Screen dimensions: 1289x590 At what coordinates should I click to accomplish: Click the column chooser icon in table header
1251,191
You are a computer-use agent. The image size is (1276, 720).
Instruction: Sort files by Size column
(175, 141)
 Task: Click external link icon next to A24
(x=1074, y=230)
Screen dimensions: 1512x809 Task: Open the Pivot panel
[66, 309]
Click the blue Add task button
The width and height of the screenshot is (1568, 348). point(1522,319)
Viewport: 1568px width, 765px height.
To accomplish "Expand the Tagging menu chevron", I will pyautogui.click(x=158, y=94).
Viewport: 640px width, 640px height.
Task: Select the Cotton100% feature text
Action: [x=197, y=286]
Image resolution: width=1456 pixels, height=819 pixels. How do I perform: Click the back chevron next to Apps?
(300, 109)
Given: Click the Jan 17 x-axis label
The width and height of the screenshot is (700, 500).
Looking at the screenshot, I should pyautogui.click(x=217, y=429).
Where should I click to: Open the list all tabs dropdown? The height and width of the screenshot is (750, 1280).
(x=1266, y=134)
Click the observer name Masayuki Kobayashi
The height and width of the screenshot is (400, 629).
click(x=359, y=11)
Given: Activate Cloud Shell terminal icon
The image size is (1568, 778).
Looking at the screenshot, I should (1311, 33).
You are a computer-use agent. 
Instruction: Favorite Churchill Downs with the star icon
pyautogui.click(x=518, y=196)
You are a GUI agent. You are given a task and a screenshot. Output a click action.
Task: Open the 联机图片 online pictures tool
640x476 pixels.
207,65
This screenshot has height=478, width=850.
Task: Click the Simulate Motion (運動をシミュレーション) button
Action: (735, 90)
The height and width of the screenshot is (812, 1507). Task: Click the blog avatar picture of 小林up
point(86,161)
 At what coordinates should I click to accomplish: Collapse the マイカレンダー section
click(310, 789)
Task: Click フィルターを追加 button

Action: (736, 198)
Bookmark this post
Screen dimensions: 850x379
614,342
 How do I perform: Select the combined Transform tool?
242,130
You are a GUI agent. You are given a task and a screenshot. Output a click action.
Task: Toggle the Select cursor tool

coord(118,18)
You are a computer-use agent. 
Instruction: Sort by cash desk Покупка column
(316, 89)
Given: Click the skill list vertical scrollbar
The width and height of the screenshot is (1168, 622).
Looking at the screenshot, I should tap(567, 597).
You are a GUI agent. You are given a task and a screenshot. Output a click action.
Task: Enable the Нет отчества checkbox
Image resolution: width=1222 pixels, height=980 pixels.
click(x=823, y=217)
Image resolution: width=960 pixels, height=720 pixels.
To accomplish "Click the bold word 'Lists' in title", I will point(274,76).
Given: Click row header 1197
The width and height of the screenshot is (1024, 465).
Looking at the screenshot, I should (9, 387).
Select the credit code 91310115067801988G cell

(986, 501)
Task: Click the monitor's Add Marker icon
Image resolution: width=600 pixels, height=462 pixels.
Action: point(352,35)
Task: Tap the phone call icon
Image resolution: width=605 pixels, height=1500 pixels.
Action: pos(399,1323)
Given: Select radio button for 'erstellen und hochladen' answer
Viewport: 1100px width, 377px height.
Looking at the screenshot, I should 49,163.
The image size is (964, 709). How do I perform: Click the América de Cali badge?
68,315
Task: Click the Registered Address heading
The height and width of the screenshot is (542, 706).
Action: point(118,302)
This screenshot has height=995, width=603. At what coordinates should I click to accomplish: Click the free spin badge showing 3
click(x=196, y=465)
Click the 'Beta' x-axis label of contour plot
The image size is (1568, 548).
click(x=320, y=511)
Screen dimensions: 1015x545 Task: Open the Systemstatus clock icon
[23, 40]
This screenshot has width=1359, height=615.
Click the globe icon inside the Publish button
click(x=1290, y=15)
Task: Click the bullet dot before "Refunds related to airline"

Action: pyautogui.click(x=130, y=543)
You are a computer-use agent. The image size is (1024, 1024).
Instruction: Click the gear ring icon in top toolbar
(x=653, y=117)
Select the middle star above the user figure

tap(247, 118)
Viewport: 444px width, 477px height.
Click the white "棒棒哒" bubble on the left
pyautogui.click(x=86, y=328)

━━━━━━━━

Description of the task — Retype the entire listing without altering anything.

Reply to the exercise —
Screen dimensions: 1289x590 At what coordinates should I click to accomplish: Click the column chooser icon in table header
1251,191
You are a computer-use agent. The image size is (1276, 720).
Instruction: Sort files by Size column
(175, 141)
 Task: Click external link icon next to A24
(x=1074, y=230)
Screen dimensions: 1512x809 Task: Open the Pivot panel
[66, 309]
Click the blue Add task button
The width and height of the screenshot is (1568, 348). point(1522,319)
Viewport: 1568px width, 765px height.
To accomplish "Expand the Tagging menu chevron", I will pyautogui.click(x=158, y=94).
Viewport: 640px width, 640px height.
Task: Select the Cotton100% feature text
Action: [x=197, y=286]
Image resolution: width=1456 pixels, height=819 pixels. How do I perform: Click the back chevron next to Apps?
(300, 109)
Given: Click the Jan 17 x-axis label
The width and height of the screenshot is (700, 500).
Looking at the screenshot, I should pyautogui.click(x=217, y=429).
Where should I click to: Open the list all tabs dropdown? The height and width of the screenshot is (750, 1280).
(x=1266, y=134)
Click the observer name Masayuki Kobayashi
The height and width of the screenshot is (400, 629).
click(x=359, y=11)
Given: Activate Cloud Shell terminal icon
The image size is (1568, 778).
Looking at the screenshot, I should (1311, 33).
You are a computer-use agent. 
Instruction: Favorite Churchill Downs with the star icon
pyautogui.click(x=518, y=196)
You are a GUI agent. You are given a task and a screenshot. Output a click action.
Task: Open the 联机图片 online pictures tool
640x476 pixels.
207,65
This screenshot has height=478, width=850.
Task: Click the Simulate Motion (運動をシミュレーション) button
Action: (735, 90)
The height and width of the screenshot is (812, 1507). Task: Click the blog avatar picture of 小林up
point(86,161)
 At what coordinates should I click to accomplish: Collapse the マイカレンダー section
click(310, 789)
Task: Click フィルターを追加 button

Action: (736, 198)
Bookmark this post
Screen dimensions: 850x379
614,342
 How do I perform: Select the combined Transform tool?
242,130
You are a GUI agent. You are given a task and a screenshot. Output a click action.
Task: Toggle the Select cursor tool

coord(118,18)
You are a computer-use agent. 
Instruction: Sort by cash desk Покупка column
(316, 89)
Given: Click the skill list vertical scrollbar
The width and height of the screenshot is (1168, 622).
Looking at the screenshot, I should tap(567, 597).
You are a GUI agent. You are given a task and a screenshot. Output a click action.
Task: Enable the Нет отчества checkbox
Image resolution: width=1222 pixels, height=980 pixels.
click(x=823, y=217)
Image resolution: width=960 pixels, height=720 pixels.
To accomplish "Click the bold word 'Lists' in title", I will point(274,76).
Given: Click row header 1197
The width and height of the screenshot is (1024, 465).
Looking at the screenshot, I should (9, 387).
Select the credit code 91310115067801988G cell

(986, 501)
Task: Click the monitor's Add Marker icon
Image resolution: width=600 pixels, height=462 pixels.
Action: point(352,35)
Task: Tap the phone call icon
Image resolution: width=605 pixels, height=1500 pixels.
Action: pos(399,1323)
Given: Select radio button for 'erstellen und hochladen' answer
Viewport: 1100px width, 377px height.
Looking at the screenshot, I should 49,163.
The image size is (964, 709). How do I perform: Click the América de Cali badge?
68,315
Task: Click the Registered Address heading
The height and width of the screenshot is (542, 706).
Action: point(118,302)
This screenshot has height=995, width=603. At what coordinates should I click to accomplish: Click the free spin badge showing 3
click(x=196, y=465)
Click the 'Beta' x-axis label of contour plot
The image size is (1568, 548).
click(x=320, y=511)
Screen dimensions: 1015x545 Task: Open the Systemstatus clock icon
[23, 40]
This screenshot has width=1359, height=615.
Click the globe icon inside the Publish button
click(x=1290, y=15)
Task: Click the bullet dot before "Refunds related to airline"

Action: pyautogui.click(x=130, y=543)
You are a computer-use agent. The image size is (1024, 1024).
Instruction: Click the gear ring icon in top toolbar
(x=653, y=117)
Select the middle star above the user figure

tap(247, 118)
Viewport: 444px width, 477px height.
Click the white "棒棒哒" bubble on the left
pyautogui.click(x=86, y=328)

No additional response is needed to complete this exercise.